= Exercise aim =
Repeat the data below with no changes.

(Stored data)
☆ ☆ ☆ ☆ ☆

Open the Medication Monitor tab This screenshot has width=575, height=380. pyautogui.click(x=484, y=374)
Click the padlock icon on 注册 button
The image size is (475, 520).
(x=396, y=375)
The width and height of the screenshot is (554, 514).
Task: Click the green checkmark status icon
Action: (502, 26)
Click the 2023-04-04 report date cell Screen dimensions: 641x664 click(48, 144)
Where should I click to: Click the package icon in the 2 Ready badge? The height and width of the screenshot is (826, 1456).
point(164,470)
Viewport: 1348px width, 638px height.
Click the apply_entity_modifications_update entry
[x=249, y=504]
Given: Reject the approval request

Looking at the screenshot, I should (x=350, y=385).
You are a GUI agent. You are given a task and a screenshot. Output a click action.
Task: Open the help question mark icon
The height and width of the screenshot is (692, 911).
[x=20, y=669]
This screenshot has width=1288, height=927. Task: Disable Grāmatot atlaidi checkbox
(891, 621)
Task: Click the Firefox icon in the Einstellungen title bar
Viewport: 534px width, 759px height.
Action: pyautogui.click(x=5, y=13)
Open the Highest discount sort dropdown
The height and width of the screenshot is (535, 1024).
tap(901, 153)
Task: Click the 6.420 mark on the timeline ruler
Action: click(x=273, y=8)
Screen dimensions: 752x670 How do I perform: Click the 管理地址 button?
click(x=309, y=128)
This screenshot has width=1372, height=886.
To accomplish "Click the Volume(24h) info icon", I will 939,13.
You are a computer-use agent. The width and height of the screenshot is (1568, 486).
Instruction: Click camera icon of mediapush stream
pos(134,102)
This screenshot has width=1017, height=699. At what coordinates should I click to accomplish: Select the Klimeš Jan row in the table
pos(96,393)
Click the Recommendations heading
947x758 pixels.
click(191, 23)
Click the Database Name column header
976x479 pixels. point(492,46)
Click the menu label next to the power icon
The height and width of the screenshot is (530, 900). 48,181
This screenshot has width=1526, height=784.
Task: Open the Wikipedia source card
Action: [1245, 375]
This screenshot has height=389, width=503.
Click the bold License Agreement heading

☆ ☆ ☆ ☆ ☆

= Answer space =
Open the Medication Monitor tab This screenshot has width=575, height=380. pyautogui.click(x=484, y=374)
Click the padlock icon on 注册 button
The image size is (475, 520).
(x=396, y=375)
The width and height of the screenshot is (554, 514).
Task: Click the green checkmark status icon
Action: (502, 26)
Click the 2023-04-04 report date cell Screen dimensions: 641x664 click(48, 144)
Where should I click to: Click the package icon in the 2 Ready badge? The height and width of the screenshot is (826, 1456).
point(164,470)
Viewport: 1348px width, 638px height.
Click the apply_entity_modifications_update entry
[x=249, y=504]
Given: Reject the approval request

Looking at the screenshot, I should (x=350, y=385).
You are a GUI agent. You are given a task and a screenshot. Output a click action.
Task: Open the help question mark icon
The height and width of the screenshot is (692, 911).
[x=20, y=669]
This screenshot has width=1288, height=927. Task: Disable Grāmatot atlaidi checkbox
(891, 621)
Task: Click the Firefox icon in the Einstellungen title bar
Viewport: 534px width, 759px height.
Action: pyautogui.click(x=5, y=13)
Open the Highest discount sort dropdown
The height and width of the screenshot is (535, 1024).
tap(901, 153)
Task: Click the 6.420 mark on the timeline ruler
Action: click(x=273, y=8)
Screen dimensions: 752x670 How do I perform: Click the 管理地址 button?
click(x=309, y=128)
This screenshot has width=1372, height=886.
To accomplish "Click the Volume(24h) info icon", I will 939,13.
You are a computer-use agent. The width and height of the screenshot is (1568, 486).
Instruction: Click camera icon of mediapush stream
pos(134,102)
This screenshot has width=1017, height=699. At what coordinates should I click to accomplish: Select the Klimeš Jan row in the table
pos(96,393)
Click the Recommendations heading
947x758 pixels.
click(191, 23)
Click the Database Name column header
976x479 pixels. point(492,46)
Click the menu label next to the power icon
The height and width of the screenshot is (530, 900). 48,181
This screenshot has width=1526, height=784.
Task: Open the Wikipedia source card
Action: [1245, 375]
This screenshot has height=389, width=503.
Click the bold License Agreement heading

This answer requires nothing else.